Key Experimental Results¶
Main Results: Robot-R1 Bench Low-Level Control Reasoning¶
| Model | Motion(In) | Motion(Out) | Motion(Avg) | Spatial(In) | Spatial(Out) | Spatial(Avg) |
|---|---|---|---|---|---|---|
| GPT-4o | 0.92 | 0.52 | 0.72 | 1.70 | 1.07 | 1.43 |
| Gemini-2.0-Flash | 0.52 | 0.40 | 0.46 | 1.76 | 1.14 | 1.49 |
| Qwen2.5-VL-7B-Ins | 0.64 | 0.52 | 0.58 | 1.62 | 1.11 | 1.40 |
| Direct SFT | 0.12 | 0 | 0.06 | 0.08 | 0.04 | 0.06 |
| CoT SFT | 0.84 | 0.56 | 0.70 | 0.46 | 0.07 | 0.29 |
| Robot-R1 (Ours) | 0.96 | 0.56 | 0.76 | 1.76 | 1.18 | 1.51 |
Robot-R1 achieves the highest scores across all low-level control reasoning metrics, surpassing all commercial models.
EmbodiedBench Manipulation Benchmark¶
| Model | Base | Common | Complex | Spatial | Visual | Avg |
|---|---|---|---|---|---|---|
| Qwen2.5-VL-7B-Ins | 6.3 | 6.3 | 6.3 | 14.6 | 11.1 | 8.92 |
| Direct SFT | 0 | 0 | 0 | 0 | 0 | 0 |
| CoT SFT | 0 | 0 | 0 | 0 | 0 | 0 |
| Robot-R1 (Ours) | 12.5 | 8.3 | 6.3 | 14.6 | 16.7 | 11.68 |
Robot-R1 improves approximately 31% over the baseline, while SFT-based methods entirely fail to complete any task.
Ablation Study¶
| RL Algorithm | Planning | High-Level Action | Motion | Spatial |
|---|---|---|---|---|
| GRPO | 1.44 | 1.30 | 0.76 | 1.51 |
| RLOO | 1.56 | 1.54 | 0.68 | 1.52 |
| REINFORCE++ | 1.40 | 1.08 | 0.62 | 1.38 |
GRPO and RLOO perform comparably; REINFORCE++ underperforms due to higher variance introduced by batch-level reward normalization.
Key Findings¶
- Training exclusively on low-level control tasks yields significant gains in high-level action reasoning—a transfer that SFT cannot achieve.
- Robot-R1 improves approximately 40% on quantitative and 60% on qualitative metrics on the SpatialRGPT benchmark.
- RL algorithms with variance-reduction mechanisms (GRPO/RLOO) are better suited for Robot-R1 training.
- Experiments across three random seeds confirm the robustness of the training results.

::::::::::

## Activity 1
In the Robot-R1 results, what causes REINFORCE++ to underperform in the ablation study?
## Activity 2
Copy the Robot-R1 results between "Ablation Study¶" and "batch-level reward normalization.", inclusive.
## Activity 3
Carry on the Robot-R1 results text from its last sentence.

::::::::::

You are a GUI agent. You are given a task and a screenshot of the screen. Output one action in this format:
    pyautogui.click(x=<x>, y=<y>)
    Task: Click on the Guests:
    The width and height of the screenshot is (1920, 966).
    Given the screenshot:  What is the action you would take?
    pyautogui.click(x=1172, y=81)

::::::::::

## Final answer 1
Higher variance introduced by batch-level reward normalization.

## Final answer 2
Ablation Study¶
| RL Algorithm | Planning | High-Level Action | Motion | Spatial |
|---|---|---|---|---|
| GRPO | 1.44 | 1.30 | 0.76 | 1.51 |
| RLOO | 1.56 | 1.54 | 0.68 | 1.52 |
| REINFORCE++ | 1.40 | 1.08 | 0.62 | 1.38 |
GRPO and RLOO perform comparably; REINFORCE++ underperforms due to higher variance introduced by batch-level reward normalization.

## Final answer 3
Highlights & Insights¶
- Elegant continuous-to-discrete reformulation: Casting continuous state prediction as multiple-choice questions directly addresses the core challenge of RL exploration in large action spaces.
- Natural transfer of reasoning capability: Training only on low-level state prediction yields improvements in high-level reasoning—a compelling demonstration of emergent transfer.
- Empirical evidence for RL over SFT: SFT (including CoT-SFT) performs poorly or collapses entirely when transferred to out-of-distribution tasks, whereas RL-trained models exhibit substantially stronger generalization.
Limitations & Future Work¶
- Training data is drawn from only 5 tabletop manipulation tasks in RLBench, limiting scene diversity.
- Planning capability shows a slight decline, as the training objective focuses on next-keyframe prediction rather than long-horizon planning.
- Only 7B-scale models are evaluated; the effectiveness of larger models remains unknown.
- The impact of the number of answer choices and distractor generation strategies on training performance is insufficiently explored.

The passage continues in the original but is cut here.